What do you do when a convicted pedophile gets saved in prison and upon release wants to join your church? What do you say to him, and how do you confront the issues involved? Clergy and laity may someday need to know how to respond to such questions – and more.

 

For example, do you inform the church of the former prisoner's being there?  If you do not, are you putting the children in your church at risk? How would you discuss this in a meeting with the church board? And what about pastoral confidentiality? This is one of the delicate cases detailed in Facing Messy Stuff in the Church: Case Studies for Pastors and Congregations (Kregel Publications, 2005).

 

Every pastor and chaplain who deals with the complex problems of this "anything-goes" 21st century will benefit from this book.  It is also invaluable for every seminary student and new pastor who hasn't lived long enough to deal with many of life's messes on behalf of the God of mercy and grace.

 

Even so, the "messy stuff" profiled in this book is enough to sober even the most seasoned of pastors. It is frank, raw, and instructive -- and at times, overwhelming. And these are all real cases in various denominational settings in various parts of the country. 

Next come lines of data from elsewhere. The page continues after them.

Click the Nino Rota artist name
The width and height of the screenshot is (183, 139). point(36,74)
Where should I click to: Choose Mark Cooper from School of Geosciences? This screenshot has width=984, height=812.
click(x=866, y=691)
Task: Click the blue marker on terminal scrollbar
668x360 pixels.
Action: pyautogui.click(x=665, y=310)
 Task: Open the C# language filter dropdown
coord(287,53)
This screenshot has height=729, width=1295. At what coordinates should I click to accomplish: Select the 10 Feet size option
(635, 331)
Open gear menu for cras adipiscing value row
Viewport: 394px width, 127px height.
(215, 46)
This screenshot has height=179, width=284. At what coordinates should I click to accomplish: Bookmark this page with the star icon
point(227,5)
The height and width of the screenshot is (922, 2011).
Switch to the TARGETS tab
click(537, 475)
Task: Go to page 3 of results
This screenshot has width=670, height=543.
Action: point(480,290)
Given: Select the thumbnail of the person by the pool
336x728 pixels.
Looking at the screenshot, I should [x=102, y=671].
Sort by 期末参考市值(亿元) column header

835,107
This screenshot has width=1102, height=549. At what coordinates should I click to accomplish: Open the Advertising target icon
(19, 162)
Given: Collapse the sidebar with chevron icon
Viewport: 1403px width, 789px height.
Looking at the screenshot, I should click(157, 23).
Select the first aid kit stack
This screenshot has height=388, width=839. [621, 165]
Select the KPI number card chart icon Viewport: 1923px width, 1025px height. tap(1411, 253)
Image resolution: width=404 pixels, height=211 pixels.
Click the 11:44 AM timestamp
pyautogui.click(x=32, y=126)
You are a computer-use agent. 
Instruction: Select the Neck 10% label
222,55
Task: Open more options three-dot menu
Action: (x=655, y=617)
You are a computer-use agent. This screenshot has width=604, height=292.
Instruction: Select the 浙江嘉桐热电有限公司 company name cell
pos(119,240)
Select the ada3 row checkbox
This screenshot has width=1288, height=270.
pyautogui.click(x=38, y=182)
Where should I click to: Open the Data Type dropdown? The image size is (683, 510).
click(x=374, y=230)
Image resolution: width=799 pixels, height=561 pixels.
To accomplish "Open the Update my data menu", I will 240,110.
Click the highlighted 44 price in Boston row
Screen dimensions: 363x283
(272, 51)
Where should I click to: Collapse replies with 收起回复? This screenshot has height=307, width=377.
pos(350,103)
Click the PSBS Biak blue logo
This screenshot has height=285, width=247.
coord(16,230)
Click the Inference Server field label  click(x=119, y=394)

The challenging (as well as sensitive) messes addressed in this excellent Kregel release are dealt with forthrightly.  It is fascinating, informative, and an easy-read (indeed, a most pleasant, smooth read) of 15 case studies.

 

In Facing Messy Stuff, author Kenneth L. Swetland – a theological professor at Gordon-Conwell Theological Seminary, where he also serves as campus chaplain -- prepares church leaders to deal head-on with the messy stuff, rather than merely doing damage control after the problems have erupted.

 

It offers hands-on instruction for managing problems that affect not just the person with the problem, but a problem that has the potential of causing the church itself great damage if not handled correctly, such as the pedophile case spotlighted in the chapter on child molestation – a chapter that alone is worth the price of the book.

 

What is especially valuable in that particular chapter is how the pastor approached the issue and the words he used in dealing with it – no-nonsense words that got right to the point with a voice of authority, yet with Christian compassion and concern.

 

This is an acquired (delicate-balance) skill which permits no back-peddling, softening the impact or significance of the sin, or yielding to the politically correct "understanding and accepting" approach. In that flawed, lazy method, nothing can really be resolved except to make a person comfortable in his or her sin and get the pastor off the hook.  What a terrible disservice to a troubled individual who needs healing! This book shows how to cut to the chase, how to get to the heart of the problem and deal with it effectively for all concerned.